By Charles Aborishade
Assumption is a primitive base of knowledge. Indeed, empirical theories have been up turned in recent time; we are yet to find a substitute that suffices. The trajectory of events in this change-imbued era is that of body languages and the telepathic sensory organs of ministries, departments and agencies to do the needful.
While we have rightly hailed its spinoff and deservingly wailing its demise we may come to reckon that half a loaf—not matter how rich—equals a whole loaf; that thoughts, intents and all its good pretenses doesn’t equate the faintest prickle of an action.
Early in life, I learnt how dangerous assumptions can be and of how disappointingly unexpressed expectations drown.
Cultural ethics may have favored epileptic genuflecting, optical gerrymandering and other circumnavigating broaches of concourse in the guise of diplomacy and etiquette. Such concept is totally alien to public administration.

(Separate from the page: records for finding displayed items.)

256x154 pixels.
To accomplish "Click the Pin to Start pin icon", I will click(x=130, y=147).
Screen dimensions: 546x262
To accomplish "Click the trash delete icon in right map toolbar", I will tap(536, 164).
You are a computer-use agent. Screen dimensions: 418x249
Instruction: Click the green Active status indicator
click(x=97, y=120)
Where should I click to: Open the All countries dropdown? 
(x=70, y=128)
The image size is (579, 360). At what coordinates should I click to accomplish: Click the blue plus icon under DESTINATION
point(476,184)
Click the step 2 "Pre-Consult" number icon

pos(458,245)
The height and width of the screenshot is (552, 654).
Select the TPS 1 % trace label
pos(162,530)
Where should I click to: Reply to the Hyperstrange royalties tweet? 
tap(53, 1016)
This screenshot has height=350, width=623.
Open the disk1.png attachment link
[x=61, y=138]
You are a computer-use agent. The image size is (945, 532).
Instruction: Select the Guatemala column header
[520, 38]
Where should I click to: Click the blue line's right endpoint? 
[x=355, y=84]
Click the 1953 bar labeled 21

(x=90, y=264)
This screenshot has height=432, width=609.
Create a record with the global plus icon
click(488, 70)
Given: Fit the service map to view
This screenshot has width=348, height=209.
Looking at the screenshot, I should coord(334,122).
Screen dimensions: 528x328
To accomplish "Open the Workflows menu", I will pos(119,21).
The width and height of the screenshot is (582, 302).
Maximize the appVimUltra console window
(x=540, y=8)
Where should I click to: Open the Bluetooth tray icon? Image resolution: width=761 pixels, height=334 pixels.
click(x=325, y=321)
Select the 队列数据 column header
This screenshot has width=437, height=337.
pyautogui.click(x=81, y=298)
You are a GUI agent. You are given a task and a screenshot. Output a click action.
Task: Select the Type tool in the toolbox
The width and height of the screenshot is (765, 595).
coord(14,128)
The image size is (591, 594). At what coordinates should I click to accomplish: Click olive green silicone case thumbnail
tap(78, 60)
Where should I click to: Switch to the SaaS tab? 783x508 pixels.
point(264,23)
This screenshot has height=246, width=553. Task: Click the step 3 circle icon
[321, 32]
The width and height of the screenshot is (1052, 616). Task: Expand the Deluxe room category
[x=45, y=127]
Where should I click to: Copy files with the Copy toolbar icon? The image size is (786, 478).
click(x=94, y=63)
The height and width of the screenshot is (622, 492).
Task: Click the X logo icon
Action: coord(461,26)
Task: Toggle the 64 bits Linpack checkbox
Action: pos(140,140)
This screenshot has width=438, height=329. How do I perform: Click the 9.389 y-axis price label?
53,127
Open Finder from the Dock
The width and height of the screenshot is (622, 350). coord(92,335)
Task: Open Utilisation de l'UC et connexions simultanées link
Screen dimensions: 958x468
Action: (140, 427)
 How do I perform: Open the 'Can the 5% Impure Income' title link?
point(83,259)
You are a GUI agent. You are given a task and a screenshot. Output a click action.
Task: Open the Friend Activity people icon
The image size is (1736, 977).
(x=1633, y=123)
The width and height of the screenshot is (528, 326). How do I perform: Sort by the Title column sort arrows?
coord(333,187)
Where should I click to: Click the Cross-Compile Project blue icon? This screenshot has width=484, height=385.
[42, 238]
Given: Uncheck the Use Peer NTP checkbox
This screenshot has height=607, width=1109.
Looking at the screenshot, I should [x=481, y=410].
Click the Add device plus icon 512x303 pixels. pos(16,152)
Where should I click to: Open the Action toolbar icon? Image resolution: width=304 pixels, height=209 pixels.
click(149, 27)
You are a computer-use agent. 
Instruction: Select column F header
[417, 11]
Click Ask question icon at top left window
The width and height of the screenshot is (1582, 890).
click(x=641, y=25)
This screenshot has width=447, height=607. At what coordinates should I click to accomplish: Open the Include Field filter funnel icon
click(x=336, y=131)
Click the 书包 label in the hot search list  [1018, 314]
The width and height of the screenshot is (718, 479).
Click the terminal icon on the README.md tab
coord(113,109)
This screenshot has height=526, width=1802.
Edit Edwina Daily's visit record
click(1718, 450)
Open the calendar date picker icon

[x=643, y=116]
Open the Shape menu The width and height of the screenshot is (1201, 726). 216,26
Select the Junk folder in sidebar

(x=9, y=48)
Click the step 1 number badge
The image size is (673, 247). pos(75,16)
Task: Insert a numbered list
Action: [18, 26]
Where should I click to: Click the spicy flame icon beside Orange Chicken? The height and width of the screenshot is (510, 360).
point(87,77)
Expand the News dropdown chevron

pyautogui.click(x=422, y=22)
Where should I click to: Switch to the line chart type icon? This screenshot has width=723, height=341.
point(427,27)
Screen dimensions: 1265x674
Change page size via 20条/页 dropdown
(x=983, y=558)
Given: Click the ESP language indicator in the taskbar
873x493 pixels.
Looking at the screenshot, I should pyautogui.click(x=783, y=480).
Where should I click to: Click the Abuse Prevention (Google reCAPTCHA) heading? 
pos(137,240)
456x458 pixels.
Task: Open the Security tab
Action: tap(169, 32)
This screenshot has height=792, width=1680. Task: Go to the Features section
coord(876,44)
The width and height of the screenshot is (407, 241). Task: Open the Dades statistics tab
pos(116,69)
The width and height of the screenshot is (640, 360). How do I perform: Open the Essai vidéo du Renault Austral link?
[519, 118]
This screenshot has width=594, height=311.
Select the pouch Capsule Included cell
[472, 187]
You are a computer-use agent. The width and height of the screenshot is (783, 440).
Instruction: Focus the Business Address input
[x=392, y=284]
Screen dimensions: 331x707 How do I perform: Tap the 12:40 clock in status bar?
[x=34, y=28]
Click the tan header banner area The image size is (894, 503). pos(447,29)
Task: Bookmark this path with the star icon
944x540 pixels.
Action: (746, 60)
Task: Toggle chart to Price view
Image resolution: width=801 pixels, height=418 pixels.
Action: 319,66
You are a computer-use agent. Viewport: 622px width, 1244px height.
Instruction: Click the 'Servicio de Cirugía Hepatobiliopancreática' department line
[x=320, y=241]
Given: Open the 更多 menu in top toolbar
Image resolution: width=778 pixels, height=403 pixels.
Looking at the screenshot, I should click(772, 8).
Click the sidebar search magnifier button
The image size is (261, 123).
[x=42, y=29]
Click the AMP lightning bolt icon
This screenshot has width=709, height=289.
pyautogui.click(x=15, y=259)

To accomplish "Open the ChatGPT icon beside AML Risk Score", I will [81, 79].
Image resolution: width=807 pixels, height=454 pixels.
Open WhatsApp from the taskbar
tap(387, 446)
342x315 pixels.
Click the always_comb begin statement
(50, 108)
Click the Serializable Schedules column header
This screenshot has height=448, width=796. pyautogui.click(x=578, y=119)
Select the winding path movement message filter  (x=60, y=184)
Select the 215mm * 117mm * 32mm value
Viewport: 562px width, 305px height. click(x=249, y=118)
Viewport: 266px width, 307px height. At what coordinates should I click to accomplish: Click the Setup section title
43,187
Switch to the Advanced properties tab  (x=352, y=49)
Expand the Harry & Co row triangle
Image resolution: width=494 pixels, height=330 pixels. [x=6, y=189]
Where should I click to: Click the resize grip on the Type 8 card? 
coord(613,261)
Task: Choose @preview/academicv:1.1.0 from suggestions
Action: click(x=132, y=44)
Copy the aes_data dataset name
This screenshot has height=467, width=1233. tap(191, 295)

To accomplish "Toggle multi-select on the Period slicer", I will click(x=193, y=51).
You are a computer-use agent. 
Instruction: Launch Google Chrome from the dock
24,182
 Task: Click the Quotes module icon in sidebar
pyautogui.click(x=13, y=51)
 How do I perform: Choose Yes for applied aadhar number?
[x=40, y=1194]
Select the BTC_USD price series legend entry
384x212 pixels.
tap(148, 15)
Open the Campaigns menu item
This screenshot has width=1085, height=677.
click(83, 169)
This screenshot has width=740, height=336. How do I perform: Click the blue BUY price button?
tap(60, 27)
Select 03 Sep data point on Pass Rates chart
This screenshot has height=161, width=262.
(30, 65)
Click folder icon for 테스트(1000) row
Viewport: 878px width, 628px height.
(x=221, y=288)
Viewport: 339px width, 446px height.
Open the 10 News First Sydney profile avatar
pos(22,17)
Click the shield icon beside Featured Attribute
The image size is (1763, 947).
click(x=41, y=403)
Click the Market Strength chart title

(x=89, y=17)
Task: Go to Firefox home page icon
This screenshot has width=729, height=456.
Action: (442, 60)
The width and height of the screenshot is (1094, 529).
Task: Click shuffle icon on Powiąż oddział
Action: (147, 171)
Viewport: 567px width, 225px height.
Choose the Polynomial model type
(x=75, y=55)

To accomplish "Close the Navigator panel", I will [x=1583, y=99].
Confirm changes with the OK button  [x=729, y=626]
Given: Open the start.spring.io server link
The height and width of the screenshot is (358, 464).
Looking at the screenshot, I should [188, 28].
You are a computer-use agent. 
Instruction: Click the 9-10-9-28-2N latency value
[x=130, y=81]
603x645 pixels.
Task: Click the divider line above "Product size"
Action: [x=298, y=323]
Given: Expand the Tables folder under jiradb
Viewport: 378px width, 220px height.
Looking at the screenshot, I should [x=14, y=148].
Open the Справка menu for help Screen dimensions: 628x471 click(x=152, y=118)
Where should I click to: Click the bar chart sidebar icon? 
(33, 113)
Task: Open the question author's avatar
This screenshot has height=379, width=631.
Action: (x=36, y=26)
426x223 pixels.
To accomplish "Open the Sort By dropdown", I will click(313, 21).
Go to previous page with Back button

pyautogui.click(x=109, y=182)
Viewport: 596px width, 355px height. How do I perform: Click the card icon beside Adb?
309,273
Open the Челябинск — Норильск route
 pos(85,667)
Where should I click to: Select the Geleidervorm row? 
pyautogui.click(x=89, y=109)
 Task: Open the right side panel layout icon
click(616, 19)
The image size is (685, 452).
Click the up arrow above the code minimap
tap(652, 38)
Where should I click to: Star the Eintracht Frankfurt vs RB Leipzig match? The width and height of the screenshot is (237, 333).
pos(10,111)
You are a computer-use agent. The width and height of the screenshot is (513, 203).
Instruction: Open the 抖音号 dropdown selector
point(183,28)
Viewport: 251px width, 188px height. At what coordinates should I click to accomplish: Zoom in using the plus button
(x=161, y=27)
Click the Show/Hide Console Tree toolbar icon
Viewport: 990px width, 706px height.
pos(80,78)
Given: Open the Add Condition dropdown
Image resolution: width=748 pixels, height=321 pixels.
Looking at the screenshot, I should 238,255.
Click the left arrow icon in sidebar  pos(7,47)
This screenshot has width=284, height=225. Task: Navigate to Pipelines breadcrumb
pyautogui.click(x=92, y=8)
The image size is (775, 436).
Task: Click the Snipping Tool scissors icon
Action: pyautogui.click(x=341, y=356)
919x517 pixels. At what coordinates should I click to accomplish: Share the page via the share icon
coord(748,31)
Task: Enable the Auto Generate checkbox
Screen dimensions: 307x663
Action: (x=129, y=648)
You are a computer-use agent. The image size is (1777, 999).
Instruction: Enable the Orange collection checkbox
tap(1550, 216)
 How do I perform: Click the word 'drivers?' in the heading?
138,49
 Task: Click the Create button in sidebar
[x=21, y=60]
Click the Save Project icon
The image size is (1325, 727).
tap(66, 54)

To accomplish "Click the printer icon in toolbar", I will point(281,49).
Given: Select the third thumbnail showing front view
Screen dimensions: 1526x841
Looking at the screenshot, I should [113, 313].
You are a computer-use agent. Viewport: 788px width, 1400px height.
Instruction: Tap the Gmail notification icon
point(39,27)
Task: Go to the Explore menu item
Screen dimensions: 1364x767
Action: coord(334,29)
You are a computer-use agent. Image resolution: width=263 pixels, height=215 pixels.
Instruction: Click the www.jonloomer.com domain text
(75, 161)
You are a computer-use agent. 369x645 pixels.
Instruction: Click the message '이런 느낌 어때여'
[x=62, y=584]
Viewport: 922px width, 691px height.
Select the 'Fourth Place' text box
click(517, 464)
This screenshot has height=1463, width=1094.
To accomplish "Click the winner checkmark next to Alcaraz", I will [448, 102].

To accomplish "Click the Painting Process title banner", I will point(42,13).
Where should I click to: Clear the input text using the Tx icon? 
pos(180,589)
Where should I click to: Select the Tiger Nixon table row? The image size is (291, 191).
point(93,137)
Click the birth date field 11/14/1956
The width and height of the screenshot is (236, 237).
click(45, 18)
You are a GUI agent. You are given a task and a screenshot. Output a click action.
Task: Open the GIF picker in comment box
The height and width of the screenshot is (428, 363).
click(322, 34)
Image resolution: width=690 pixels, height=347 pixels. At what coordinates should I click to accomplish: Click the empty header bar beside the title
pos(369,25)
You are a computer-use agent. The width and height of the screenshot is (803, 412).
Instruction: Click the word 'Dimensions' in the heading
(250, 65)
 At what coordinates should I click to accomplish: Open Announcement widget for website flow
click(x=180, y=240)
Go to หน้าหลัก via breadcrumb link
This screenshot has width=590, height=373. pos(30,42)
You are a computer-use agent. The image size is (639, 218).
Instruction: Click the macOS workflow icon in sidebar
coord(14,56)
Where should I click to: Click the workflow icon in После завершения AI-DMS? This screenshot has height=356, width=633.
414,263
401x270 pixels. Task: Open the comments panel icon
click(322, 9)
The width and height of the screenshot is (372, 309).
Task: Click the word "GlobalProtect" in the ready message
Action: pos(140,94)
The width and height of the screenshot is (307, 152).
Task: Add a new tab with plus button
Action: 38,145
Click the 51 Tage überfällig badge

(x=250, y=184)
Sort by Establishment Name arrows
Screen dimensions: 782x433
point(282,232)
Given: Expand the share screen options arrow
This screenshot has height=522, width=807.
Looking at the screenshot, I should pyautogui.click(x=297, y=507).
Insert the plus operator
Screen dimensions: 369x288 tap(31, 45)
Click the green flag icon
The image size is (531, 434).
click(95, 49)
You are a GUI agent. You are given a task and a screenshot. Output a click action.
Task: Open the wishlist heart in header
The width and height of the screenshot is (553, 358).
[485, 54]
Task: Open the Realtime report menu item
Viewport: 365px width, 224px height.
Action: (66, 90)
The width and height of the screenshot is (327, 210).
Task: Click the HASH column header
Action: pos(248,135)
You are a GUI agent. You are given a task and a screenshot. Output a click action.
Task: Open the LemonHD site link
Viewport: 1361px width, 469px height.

So when public officers respond to unexpressed desires of a super-administrator rather than applause we should pause and consider. The premise of this call to order is none other than a sensitization to the perils of allowing this malfeasance in administrative corridors. Ask most perpetrators of rape their excuses –though untenable—hinge on the body language of the victims. How many marriages have broken as a result of unexpressed expectations?
Does it not leave room for overzealous deputies to carry *instructions* overboard?
Buhari’s administration has thrived on body-language so far and like a waxed god billed for damnation on a solar quest we are witnessing the waning of all such pretenses. This approach is ultimately suspect in as much as you cannot account to a man, thoughts he has not expressed and actions he did not sanction. I am of the view, this government has not achieved anything peculiar in its six months other than assemble a gang of 36 predictable ministers amidst heightened socio-economic aggravations.
A word of caution, it is high time Buhari and his deputies took the plough and set about with articulate policies and snapper’s precision execution.